Collin doesn’t respond. He stares, lost in the dark nothingness of the room as I slip by his chair.

The socks the hospital gave me scuff along the glossy white tile. At my side, my IV drip skirts around with a bad wheel twirling without care.

“Should get some rest, Mrs. Cuore.” The nurse behind the counter gives me a tense smile, but I know she won’t stop me.

New mothers are made entirely of worry. I expected to check on my sweet baby for cries, or shallow breathing, or wet diapers.

I didn’t expect this.

Down to the neonatal intensive care unit I shuffle. It’s farther away than the nursery. I still have to pass by the glass window of healthy babies sleeping soundly.

I don’t look at them.

A nurse with a clipboard is at the desk across from the NICU. Her brown eyes shine with a soft, knowing smile when she looks at me.

I wash my hands as she gathers up a blue gown in silence. It’s a strange, stilted process. Like my baby is on loan, and I’m just a recurring customer.

She ties the back of my sterile gown and opens the door for me. It slides closed without a sound, and she watches me for a moment through the glass of the door. I feel her watching me. I feel all of them watching me.

Waiting for me to break.

There’s only one carriage now. The other that was here this morning is gone. I now have privacy with my baby girl, and that only makes my emotions rise up with pain.

“Bellatrix,” I coo to her, my voice breaking against her name as I bend down low with tears dampening my lashes.

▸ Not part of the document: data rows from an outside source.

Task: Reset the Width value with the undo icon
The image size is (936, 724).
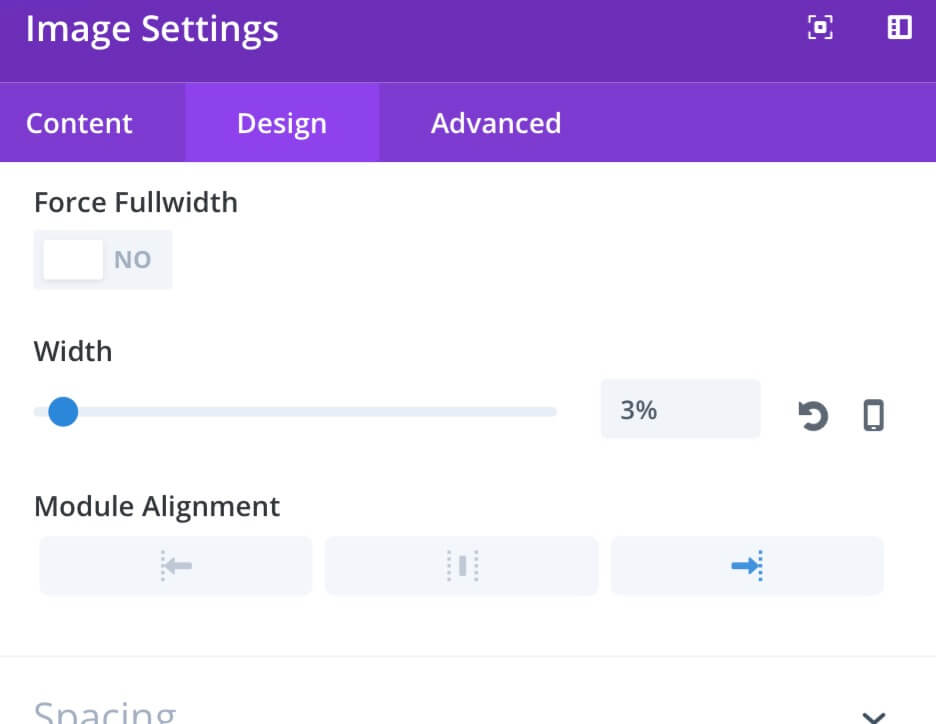Action: tap(813, 415)
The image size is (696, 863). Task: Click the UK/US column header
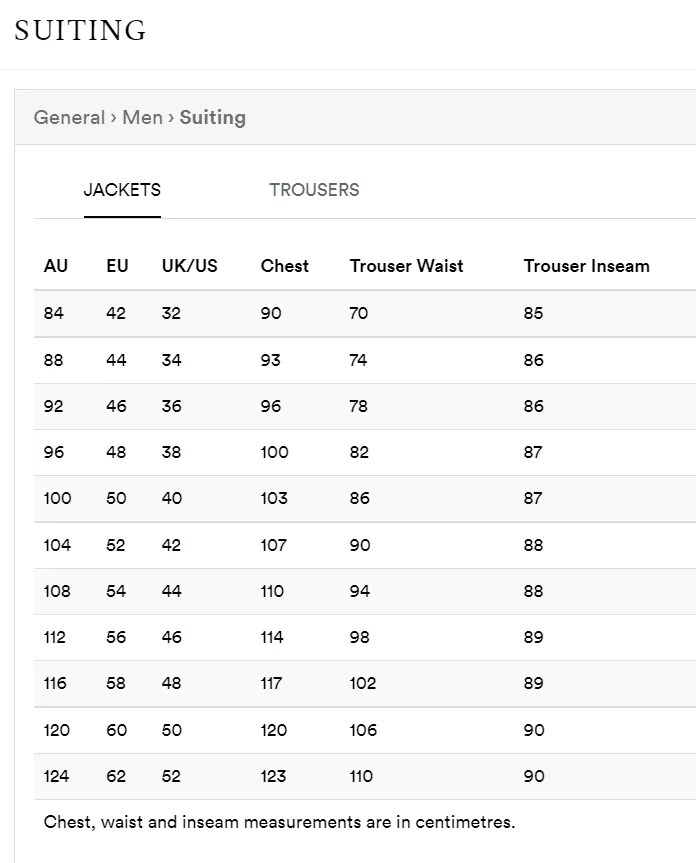189,266

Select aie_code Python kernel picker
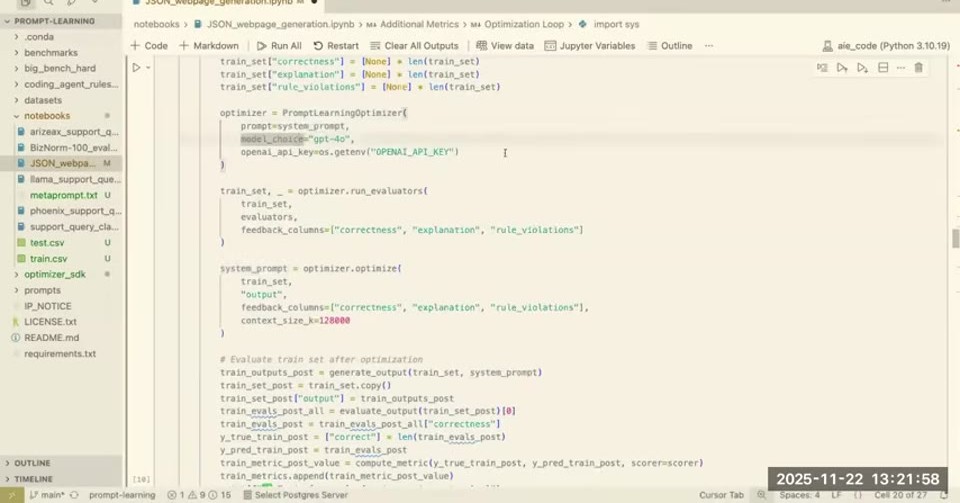pyautogui.click(x=886, y=46)
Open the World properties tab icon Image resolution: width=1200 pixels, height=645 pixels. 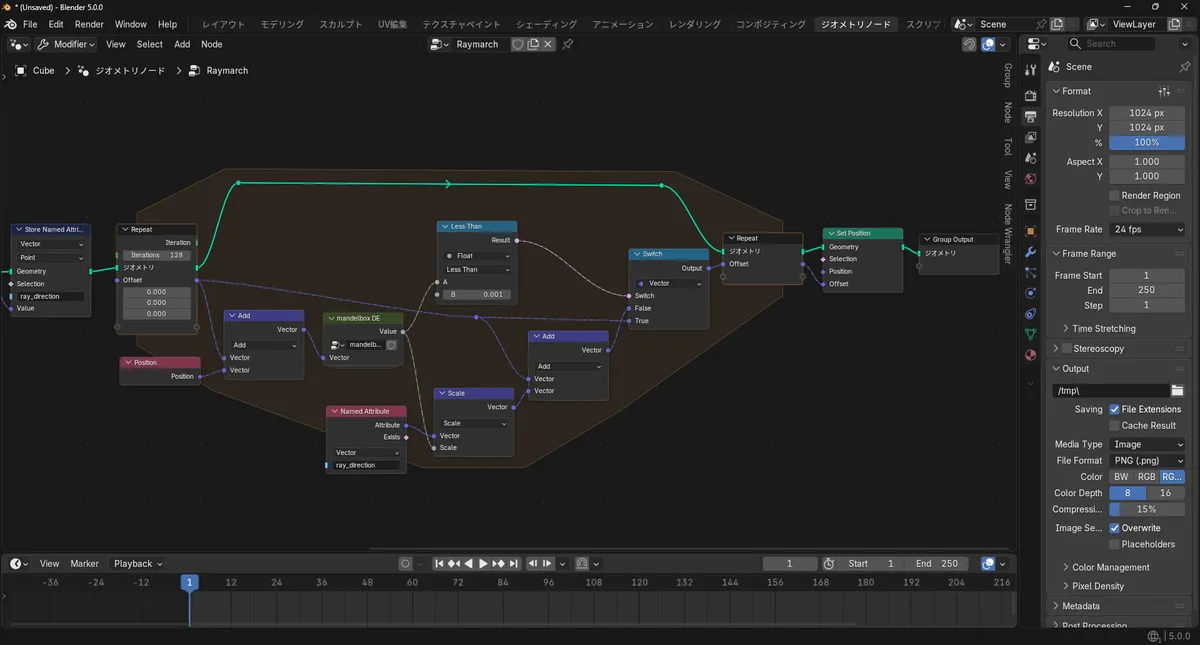coord(1031,180)
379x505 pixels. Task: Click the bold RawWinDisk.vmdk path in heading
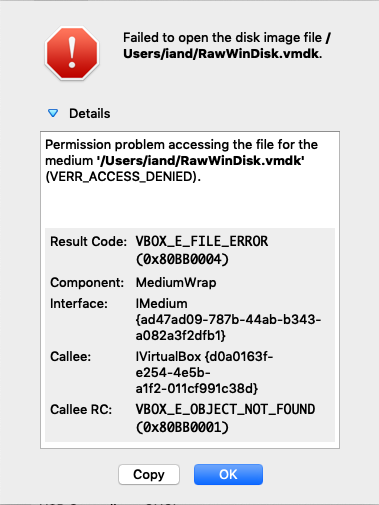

They try to make it feel normal. The frilly, pink cloth covers the hard metal of the cart they call a bassinet. It’s a nice touch, but it’s still just hiding the truth: my baby won’t make it seventy-five days. If by some miracle she does, a transplant heart only has a fifteen to twenty-five year life expectancy.

And then what?

Golden light shines down on her, warming her and providing the body heat her heart is too weak to give. At over two months early, her body is frail, skinny for an infant who should have lovely rolls and plump cheeks. The graying tone of her skin makes me want to pick her up and hold her close to my chest, apologize for giving her the worst feature I didn’t even know I possessed.

A weak heart.

Tears stream down my face as helplessness finally sinks into me. The nurse outside the door is turned to her desk, oblivious to me as I sink to my knees and pray. My hands hover over her little body, not wanting to disturb the tubes and wires haloing around her. All the years I went to Catholic school don’t seem sufficient for such a request. I need more than a prayer. I need more than help. I need...

“Please help her,” I sob into the pink, frilly cloth. “P—Please—”

I don’t know why I did it. I’ll never tell Collin. I’ll never tell anyone.

Because when a calm, dark voice beneath that bassinet asked to save my baby, I gave her to him.